Gostic became involved in a project studying bird flus through a bit of an “accident,” she says. It began when she heard Michael Worobey of the University of Arizona, Tucson, give a seminar at UCLA where he introduced the idea that childhood exposure to seasonal flu strains could potentially provide immunity against future exposure to certain bird flus or other animal-origin flu viruses. In the past, researchers thought that humans wouldn’t have any immunity against flu viruses that came from animals. But Worobey’s hypothesis could explain why certain demographic age groups have been less susceptible to particular animal-origin strains, such as the 1918 Spanish flu pandemic or H5N1 and H7N9 (two bird flus with pandemic potential). “I was really excited after the talk,” recalls Gostic. “I was like, ‘Wow this could be a really big deal!’”
H5N1 virus
Gostic and the research team collected and analyzed data on known cases of H5N1 bird flu viruses (small circular and tubular shapes in gold) and other flu viruses. Credit: Cynthia Goldsmith.
After the seminar, Gostic and Lloyd-Smith discussed the idea of collaborating with Worobey to work on a follow-up project to study if people’s childhood exposure to seasonal flu affects their immune system’s ability to fight off bird flus later in life. Worobey, now Gostic’s close mentor, agreed to collaborate. So with the help of labmate Monique Ambrose, the research team collected data from the World Health Organization (WHO), the Hong Kong Centre for Health Protection, FluTrackers and other sources. Much of the data they used is routinely collected by governments and agencies working with WHO.

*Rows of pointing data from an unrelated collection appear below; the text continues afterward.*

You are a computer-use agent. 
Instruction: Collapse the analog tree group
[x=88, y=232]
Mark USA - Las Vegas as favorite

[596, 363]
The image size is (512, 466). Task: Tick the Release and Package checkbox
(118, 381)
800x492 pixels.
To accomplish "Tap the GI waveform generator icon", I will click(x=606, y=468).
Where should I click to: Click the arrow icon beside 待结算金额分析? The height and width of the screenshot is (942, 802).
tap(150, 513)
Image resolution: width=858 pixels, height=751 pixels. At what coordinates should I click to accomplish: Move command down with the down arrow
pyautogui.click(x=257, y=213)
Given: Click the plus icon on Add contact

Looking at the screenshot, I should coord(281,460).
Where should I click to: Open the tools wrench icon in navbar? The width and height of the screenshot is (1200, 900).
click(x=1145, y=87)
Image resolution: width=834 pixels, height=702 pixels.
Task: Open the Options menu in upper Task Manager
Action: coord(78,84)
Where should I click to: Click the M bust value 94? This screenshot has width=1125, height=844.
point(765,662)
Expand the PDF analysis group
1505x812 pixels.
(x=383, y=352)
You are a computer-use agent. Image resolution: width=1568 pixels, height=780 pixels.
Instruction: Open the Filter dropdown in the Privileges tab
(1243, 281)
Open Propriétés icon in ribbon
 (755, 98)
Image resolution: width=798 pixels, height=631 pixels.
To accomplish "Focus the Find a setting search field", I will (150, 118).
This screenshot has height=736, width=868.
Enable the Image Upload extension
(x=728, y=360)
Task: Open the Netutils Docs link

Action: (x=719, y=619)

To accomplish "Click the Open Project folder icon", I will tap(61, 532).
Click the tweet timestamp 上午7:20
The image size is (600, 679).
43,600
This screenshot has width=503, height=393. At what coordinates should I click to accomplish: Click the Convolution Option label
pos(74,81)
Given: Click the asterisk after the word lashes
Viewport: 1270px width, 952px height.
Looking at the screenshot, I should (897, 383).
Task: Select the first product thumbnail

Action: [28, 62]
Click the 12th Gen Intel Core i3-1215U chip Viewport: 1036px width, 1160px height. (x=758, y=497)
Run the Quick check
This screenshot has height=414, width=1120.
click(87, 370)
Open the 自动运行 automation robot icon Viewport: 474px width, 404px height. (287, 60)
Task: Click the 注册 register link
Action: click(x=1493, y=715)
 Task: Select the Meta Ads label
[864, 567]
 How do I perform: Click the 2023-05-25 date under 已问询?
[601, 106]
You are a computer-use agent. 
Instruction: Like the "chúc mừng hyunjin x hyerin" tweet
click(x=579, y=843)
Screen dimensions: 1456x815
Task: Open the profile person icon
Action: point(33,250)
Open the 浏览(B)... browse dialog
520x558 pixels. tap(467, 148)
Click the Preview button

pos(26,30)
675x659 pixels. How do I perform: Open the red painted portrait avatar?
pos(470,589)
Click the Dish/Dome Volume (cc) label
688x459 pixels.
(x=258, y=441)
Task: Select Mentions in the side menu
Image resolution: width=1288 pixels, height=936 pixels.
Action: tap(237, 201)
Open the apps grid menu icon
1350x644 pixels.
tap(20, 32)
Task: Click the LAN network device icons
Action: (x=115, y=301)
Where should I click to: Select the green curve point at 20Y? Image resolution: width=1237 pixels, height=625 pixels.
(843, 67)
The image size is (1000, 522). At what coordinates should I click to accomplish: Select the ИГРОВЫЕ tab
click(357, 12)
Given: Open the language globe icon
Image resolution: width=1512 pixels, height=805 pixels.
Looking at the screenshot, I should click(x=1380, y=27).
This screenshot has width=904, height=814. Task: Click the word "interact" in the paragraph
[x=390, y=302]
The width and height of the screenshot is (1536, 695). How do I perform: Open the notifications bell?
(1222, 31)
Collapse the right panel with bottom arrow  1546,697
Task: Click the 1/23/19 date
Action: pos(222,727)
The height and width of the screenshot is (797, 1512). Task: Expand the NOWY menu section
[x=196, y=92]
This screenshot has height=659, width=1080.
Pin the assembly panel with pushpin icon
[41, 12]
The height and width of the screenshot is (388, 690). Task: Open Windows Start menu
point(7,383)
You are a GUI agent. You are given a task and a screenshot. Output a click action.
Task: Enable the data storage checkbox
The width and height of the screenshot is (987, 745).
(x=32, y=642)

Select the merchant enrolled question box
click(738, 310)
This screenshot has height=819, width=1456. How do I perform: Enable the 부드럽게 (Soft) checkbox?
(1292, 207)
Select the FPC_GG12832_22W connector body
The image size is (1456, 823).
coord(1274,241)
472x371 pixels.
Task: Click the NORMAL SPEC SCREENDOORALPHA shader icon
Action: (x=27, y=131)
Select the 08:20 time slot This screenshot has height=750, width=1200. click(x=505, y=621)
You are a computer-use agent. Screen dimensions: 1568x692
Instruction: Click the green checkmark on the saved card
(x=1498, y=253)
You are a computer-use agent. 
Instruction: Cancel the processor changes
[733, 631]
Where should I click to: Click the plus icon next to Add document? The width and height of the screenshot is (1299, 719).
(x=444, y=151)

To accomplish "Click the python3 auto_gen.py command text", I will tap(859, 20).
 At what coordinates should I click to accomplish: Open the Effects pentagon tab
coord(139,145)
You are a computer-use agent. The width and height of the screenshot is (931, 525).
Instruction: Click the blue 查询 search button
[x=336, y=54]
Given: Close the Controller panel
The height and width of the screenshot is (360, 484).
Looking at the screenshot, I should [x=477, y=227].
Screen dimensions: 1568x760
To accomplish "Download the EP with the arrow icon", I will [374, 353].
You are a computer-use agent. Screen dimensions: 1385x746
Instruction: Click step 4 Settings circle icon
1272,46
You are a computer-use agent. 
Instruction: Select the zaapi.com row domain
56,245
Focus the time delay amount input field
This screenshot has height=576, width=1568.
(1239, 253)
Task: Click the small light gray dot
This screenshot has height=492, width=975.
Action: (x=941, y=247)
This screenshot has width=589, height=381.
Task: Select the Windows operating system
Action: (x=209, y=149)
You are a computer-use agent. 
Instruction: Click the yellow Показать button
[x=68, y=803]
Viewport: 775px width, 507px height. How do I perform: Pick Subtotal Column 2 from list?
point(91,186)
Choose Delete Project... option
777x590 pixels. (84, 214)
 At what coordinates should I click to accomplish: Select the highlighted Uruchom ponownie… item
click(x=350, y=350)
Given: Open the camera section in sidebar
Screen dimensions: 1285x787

The group’s study, published in Science and featured on the NIH Director’s Blog, reconstructed an almost 100-year history of seasonal flu in six countries and then compiled that with data on all known human cases of H5N1 and H7N9 that also reported the infected people’s ages. The researchers found the type of hemagglutinin protein (the “H” in H5N1 and H7N9) on the seasonal flu strain a person had likely first encountered during childhood influenced whether that person would be affected by a particular bird flu strain later in life. This finding is important for understanding who may have more protection against future pandemic flu strains and for creating new vaccines.
Gostic says she enjoys this kind of research because it uses her math and computer skills and has real-world impact. She also likes sharing her knowledge and skills with others. For example, she consults informally with her fellow graduate students to help them with coding problems and is a teaching assistant for several undergraduate classes. She has helped develop a curriculum about evolution designed for girls in elementary and middle school.
Her advice to others looking to do biology research is, “Take math classes and statistics classes, and learn to code. Look for opportunities or mentors who are going to help you use those skills to analyze biological data.” Gostic’s career goal: Become a faculty member at an institution where she can stay in research and continue teaching.
Gostic is funded by an NIGMS T32 predoctoral training grant that prepares graduate students for research or research-related careers in a variety of basic biomedical science areas.